Conviviale fuori porta, visita attesa, molta curiosità, il piacere di condividere e di stare assieme.
Siamo andati alla sede di Milano di Dynamo Camp, che solo nelle dimensioni, è una replica “in piccolo” della casa madre in provincia di Pistoia perché uguale è lo spirito e uguale è l'entusiasmo nell’applicare la gioia e la felicità come terapia.
Cerco di andare con ordine perché chi è venuto a contatto con questa realtà ne resta profondamente coinvolto e vorrebbe trasmettere tutto il proprio entusiasmo nel più breve tempo possibile.
Ritrovo alle 20:00 in via Bovio sede Milanese di Dynamo Camp, zona Maciachini, che recentemente ha trovato un notevole ammodernamento del proprio tessuto urbano. In questo contesto Dynamo ha ristrutturato in modo esemplare uno vecchio e anonimo fabbricato industriale.
Gli spazi colorati, gli arredi semplici e comodi, la distribuzione degli ambienti organica ed intuitiva, gli impianti a vista stile industriale danno un senso di efficienza e gioia ed è questo il filo conduttore che avvolge i visitatori.
Una giovane istruttrice ci guida attraverso i diversi ambienti spiegandoci come attraverso il gioco, l’applicazione, la messa in prova delle proprie capacità i giovani e le giovani ospiti si trovano rapidamente in un mondo di scoperte, di coinvolgimento, di felicità che magari non cura il fisico ma sicuramente il cuore e l’anima, Si.
Ci siamo mai chiesti che rumore fa la felicità?
Per alcuni è una chiassosa risata, per altri un silenzioso abbraccio.
E allora ci si rende conto che tutto quello che avviene in Dynamo Camp è fatto da persone e menti che hanno inventato un modo di fare e di essere che non ha eguali, e la nostra guida ne era un chiaro esempio.

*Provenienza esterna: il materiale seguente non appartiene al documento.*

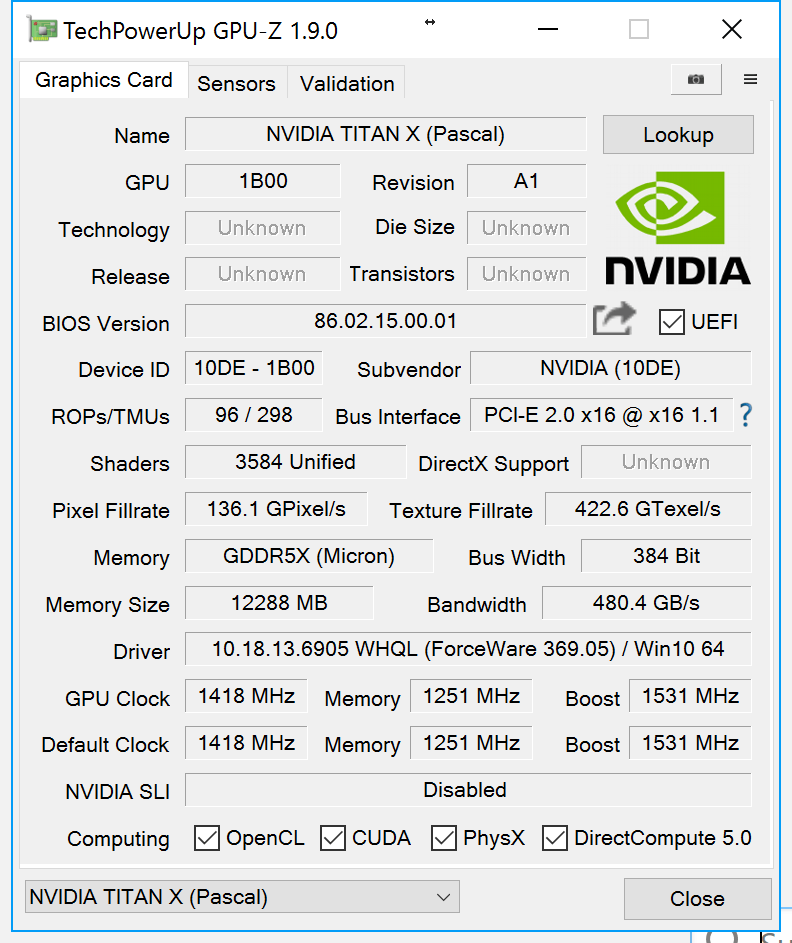Maximize the GPU-Z window
Screen dimensions: 792x943
(639, 30)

L’accoglienza, totalmente gratuita, delle giovani e dei giovani che hanno patologie mediche e neurologiche anche gravi non ignora comunque la necessità di un severo protocollo interno che cerca di venire incontro alle enormi richieste ed alle esigenze ed aspettative dei singoli pazienti.
Ma il “metodo” Dynamo Camp è medicina e aiuto anche per le famiglie.

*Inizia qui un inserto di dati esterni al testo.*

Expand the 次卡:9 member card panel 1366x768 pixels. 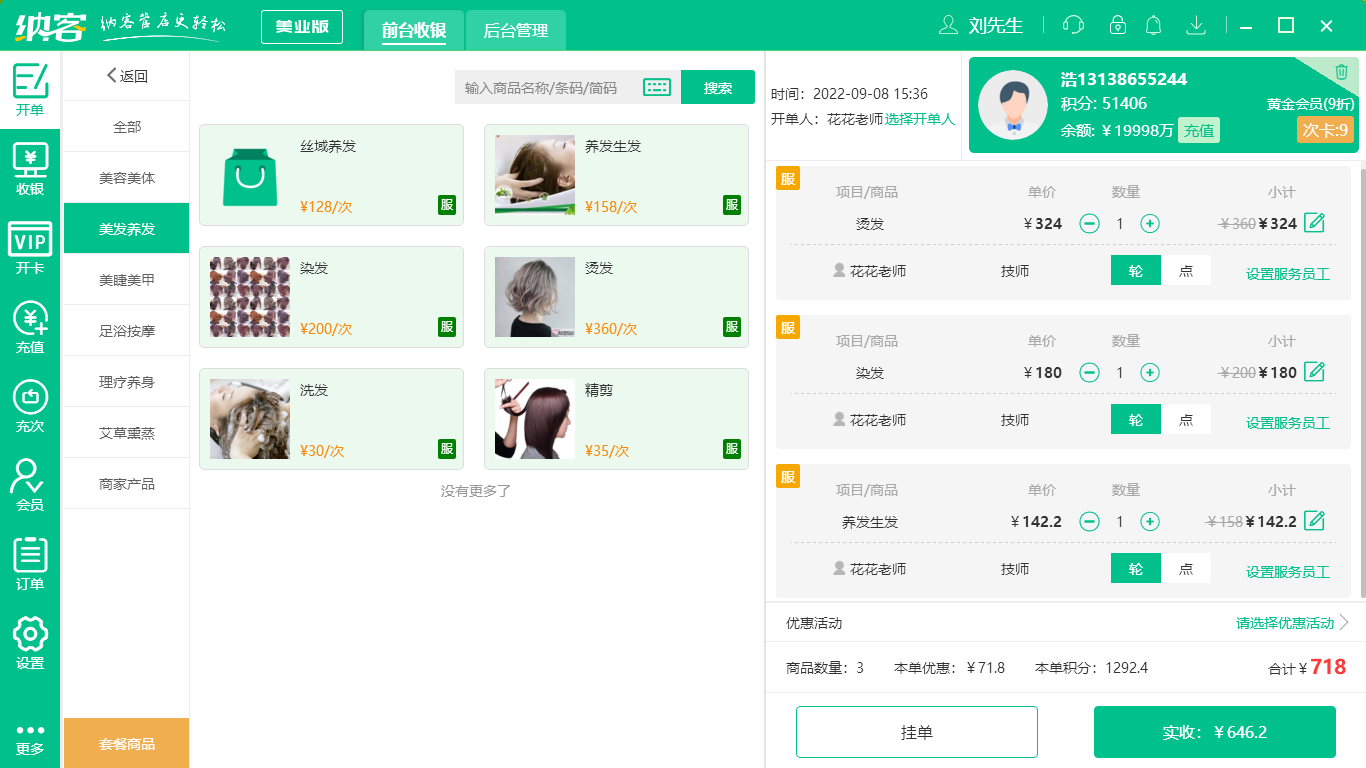[x=1325, y=129]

È condivisione anche per i genitori che possono vedere quanto i propri figli trovano giovamento, un giovamento che nasce anche dalla sinergia tra famiglie per vivere insieme gli stessi problemi e soprattutto cercare e vivere insieme le soluzioni.
Quando ti trovi in cima ad una montagna davanti ad uno spettacolare panorama o su una spiaggia ad ammirare uno struggente tramonto estivo, puoi raccontarlo agli amici, puoi descriverlo nei minimi dettagli ma non riuscirai mai a trasmettere l’emozione, lo stupore, la gioia che hai percepito.
È quello che mi succede nello scrivere queste poche righe.  Quanto provato lo scorso settembre all’Open Day nella splendida cornice di San Martino Piteglio in provincia di Pistoia l’ho ritrovato con la stessa forza ed il medesimo coinvolgimento nella nostra conviviale di giovedì.
È una felicità che contagia ed è bello lasciarsi contagiare.
Anche qui il tocco di campana ha chiuso la serata ma non la speranza.